Jonathan Walker
Description
The Naturalist offers a charming glimpse into the woodland life of one of his most enthusiastic little adventurers. The painting captures a mouse paused mid-expedition on the forest floor, dressed in the manner of a Victorian field naturalist and caught in the very moment of looking up from his work, his bright eyes meeting the viewer's gaze with an expression that is at once slightly startled and unmistakably inquisitive, as though we have interrupted him in the middle of cataloguing some important discovery. Walker's title here is a beautifully apt one. The Naturalist conjures up the great tradition of British nature study, the world of Gilbert White, the country parson with his notebook, the gentleman scholar with his butterfly net and specimen jar. Pairing the title with a mouse, the smallest and most overlooked of woodland creatures, gives the painting its gentle comic charge, the entire grand tradition of natural history scaled down to fit a creature who is himself part of the very world he so diligently studies.

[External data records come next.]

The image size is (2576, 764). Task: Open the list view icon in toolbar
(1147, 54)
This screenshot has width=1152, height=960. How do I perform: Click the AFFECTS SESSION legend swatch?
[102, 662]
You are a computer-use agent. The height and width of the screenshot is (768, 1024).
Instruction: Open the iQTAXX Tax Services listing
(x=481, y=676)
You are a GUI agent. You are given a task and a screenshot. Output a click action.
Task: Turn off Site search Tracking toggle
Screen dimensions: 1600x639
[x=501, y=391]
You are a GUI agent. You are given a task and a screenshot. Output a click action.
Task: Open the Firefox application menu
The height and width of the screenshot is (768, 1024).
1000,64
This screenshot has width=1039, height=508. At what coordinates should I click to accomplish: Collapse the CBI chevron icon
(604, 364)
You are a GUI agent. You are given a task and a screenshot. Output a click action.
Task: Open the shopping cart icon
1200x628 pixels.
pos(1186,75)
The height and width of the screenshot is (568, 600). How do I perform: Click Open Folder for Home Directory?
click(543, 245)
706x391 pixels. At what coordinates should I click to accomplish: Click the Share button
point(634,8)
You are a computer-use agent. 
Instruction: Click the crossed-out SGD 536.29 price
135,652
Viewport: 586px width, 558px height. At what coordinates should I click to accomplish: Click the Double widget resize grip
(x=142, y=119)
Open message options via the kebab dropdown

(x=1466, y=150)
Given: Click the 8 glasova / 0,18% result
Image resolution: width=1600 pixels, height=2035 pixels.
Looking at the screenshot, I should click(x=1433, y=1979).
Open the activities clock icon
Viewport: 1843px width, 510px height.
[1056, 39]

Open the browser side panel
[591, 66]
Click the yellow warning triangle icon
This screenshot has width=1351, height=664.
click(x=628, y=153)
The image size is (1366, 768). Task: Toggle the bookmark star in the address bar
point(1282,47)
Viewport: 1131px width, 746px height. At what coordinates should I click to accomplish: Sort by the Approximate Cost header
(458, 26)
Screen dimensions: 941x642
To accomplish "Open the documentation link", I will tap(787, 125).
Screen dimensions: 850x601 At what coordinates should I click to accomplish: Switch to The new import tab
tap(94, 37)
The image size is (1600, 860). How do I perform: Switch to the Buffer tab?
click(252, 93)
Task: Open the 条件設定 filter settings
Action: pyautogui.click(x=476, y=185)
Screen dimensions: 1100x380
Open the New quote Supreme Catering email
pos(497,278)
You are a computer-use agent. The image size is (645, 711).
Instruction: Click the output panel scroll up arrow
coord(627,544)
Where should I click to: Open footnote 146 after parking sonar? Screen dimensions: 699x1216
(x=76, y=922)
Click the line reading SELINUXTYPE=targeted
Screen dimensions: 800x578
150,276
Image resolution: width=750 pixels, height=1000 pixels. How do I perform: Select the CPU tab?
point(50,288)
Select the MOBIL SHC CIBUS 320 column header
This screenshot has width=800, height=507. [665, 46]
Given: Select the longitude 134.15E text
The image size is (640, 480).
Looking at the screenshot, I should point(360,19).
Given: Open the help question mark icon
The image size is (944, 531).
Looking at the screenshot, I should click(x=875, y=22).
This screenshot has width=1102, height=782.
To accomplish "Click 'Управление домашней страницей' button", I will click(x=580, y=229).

The mouse is dressed for serious fieldwork, wearing a soft sage green jacket with a crisp white collar and a bright red ribbon tied neatly at the throat, the kind of considered ensemble that suggests a gentleman who takes his pursuits seriously. His head is tipped attentively upward, large rounded ears alert and whiskers fanning out as he engages the viewer directly, the open pages of his field notebook still clasped in his small paws as though he might return to them at any moment. A satchel is slung over his shoulder, ready to receive whatever treasures the day's foraging might yield, and he leans casually against the cap of a woodland toadstool that serves as both resting post and field desk. His long pink tail trails out behind him across the woodland floor, lending the figure a wonderful sense of movement and presence. The setting is unmistakably that of an English wood in autumn, the ground a rich tapestry of fallen leaves, acorns and tangled undergrowth painted in deep russets, ochres and burnt umbers, while behind him the trunks of trees rise softly into a misty wash of blues, mauves and pale yellows, suggesting the dappled light of a woodland clearing.